As for your “nudging” family theory, I have yet to meet a reasonable single who attends such mixers more than once for that reason. If it’s a waste of time and doesn’t accomplish the goal of meeting people, most adults should be able to explain that to his or her parents.
I am a parent with three teen-age children, and I am trapped in the middle of a nightmare divorce that keeps on getting worse and worse for everyone involved. Every time I go to my lawyers, I commit to spending increasingly insane amounts of money, and, in the meantime, my soon-to-be ex ups the ante by getting a team of lawyers to challenge my every move.
We are spiraling out of control and wasting the children’s college fund in the process. My lawyers can’t seem to hear what I’m saying and only seem to create more wars between us. To make matters worse, our youngest son’s bar mitzvah is coming up.
My husband and I can barely speak to each other without our lawyers present. How are we going to plan a memorable family event that our child will enjoy, rather than staging another battle in the war?
It is indeed unfortunate when divorcing parents cannot seem to get a hold of themselves for the sake of their children. After all, you will forever have to parent these children –together or apart — and how you do so will forever affect them.
If, as you say, you have “spiraled out of control,” then perhaps it is time you take a deep breath, dial the Jewish Family Service and ask for the Divorce Mediation office.
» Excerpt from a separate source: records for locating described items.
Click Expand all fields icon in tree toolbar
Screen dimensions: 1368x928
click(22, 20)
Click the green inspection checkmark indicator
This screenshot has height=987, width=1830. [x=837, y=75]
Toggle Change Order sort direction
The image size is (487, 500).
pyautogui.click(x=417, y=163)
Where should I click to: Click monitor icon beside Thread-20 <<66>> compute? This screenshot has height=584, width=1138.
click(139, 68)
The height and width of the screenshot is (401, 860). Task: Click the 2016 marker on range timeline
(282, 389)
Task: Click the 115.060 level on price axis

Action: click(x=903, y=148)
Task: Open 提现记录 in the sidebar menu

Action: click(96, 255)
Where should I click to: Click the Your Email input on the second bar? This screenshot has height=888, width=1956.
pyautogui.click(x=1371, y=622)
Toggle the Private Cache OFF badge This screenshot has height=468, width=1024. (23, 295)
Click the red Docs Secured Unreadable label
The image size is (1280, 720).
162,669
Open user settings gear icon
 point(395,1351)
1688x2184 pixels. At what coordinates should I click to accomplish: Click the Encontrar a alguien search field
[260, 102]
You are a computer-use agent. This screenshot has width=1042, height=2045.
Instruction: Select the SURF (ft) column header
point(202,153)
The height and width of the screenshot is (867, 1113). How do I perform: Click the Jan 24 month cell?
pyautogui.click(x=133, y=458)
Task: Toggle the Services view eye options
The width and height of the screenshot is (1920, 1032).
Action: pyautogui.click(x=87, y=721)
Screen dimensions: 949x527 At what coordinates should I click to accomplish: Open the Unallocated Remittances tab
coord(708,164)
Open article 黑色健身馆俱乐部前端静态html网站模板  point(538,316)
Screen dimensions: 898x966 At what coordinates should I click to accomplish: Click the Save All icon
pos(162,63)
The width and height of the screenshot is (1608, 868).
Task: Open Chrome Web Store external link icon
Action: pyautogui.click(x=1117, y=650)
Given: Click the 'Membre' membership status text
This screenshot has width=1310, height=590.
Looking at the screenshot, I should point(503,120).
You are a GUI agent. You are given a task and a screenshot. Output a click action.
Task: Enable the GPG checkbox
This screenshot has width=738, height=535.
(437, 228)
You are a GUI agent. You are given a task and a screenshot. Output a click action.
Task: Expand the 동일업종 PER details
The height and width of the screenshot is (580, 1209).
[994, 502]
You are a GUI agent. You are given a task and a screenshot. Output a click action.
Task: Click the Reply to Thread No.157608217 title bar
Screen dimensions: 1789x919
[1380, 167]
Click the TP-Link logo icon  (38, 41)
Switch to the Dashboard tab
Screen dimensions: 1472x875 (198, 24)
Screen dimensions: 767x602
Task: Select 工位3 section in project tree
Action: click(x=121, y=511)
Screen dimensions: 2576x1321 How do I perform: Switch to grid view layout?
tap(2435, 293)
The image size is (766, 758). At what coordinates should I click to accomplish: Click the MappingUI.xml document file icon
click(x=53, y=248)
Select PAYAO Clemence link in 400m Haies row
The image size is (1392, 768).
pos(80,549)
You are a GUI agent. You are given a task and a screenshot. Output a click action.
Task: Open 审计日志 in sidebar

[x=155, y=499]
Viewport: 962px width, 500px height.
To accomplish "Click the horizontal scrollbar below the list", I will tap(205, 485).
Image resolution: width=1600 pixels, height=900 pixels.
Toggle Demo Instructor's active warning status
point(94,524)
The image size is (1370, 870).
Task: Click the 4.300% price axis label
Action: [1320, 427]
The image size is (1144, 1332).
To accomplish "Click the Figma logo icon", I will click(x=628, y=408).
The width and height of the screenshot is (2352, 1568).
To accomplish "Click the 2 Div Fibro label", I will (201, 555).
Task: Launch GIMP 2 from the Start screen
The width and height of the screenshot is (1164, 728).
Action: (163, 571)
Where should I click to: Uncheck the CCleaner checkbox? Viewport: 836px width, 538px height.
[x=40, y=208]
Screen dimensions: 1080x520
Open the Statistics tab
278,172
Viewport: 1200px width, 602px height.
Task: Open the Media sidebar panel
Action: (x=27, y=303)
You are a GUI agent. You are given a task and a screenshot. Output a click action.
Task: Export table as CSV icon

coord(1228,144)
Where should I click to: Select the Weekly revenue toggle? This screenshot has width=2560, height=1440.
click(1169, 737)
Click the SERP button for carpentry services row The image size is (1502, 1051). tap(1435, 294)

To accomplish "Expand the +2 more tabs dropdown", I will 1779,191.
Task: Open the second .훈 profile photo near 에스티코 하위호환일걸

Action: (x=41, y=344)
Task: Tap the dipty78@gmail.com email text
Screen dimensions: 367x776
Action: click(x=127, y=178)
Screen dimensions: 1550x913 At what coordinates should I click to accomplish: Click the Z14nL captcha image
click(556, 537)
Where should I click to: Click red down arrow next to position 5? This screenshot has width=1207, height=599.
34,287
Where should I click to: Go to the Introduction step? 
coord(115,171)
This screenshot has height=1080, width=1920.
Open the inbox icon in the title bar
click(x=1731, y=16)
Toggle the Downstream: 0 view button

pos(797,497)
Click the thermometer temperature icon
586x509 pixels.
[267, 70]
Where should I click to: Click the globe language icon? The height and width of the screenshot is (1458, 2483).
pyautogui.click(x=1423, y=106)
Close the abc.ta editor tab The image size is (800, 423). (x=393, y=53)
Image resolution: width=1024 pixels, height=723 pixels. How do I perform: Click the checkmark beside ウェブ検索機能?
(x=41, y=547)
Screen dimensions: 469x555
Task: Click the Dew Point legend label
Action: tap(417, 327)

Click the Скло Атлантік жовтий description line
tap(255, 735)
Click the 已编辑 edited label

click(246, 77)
Sally Weber, project coordinator in Los Angeles (818-587-3333), provides an experienced lawyer-counselor mediation team that will deal with issues, ranging from the divorce mediation to custody issues, and will even help with bar mitzvah peacemaking. This service charges an hourly rate, does not require a retainer and is designed to break the endless, expensive, litigious cycle of acrimonious divorces. “Save the family — even if you cannot save the marriage,” is the philosophy behind the program.
So, unless you and your husband would prefer to pay for the college funds of your attorneys’ children instead of your own, and unless you would both choose to pollute the bar mitzvah and many future simchas with divorce fumes…it’s worth a shot.
Deborah Berger-Reiss is a West Los Angeles psychotherapist.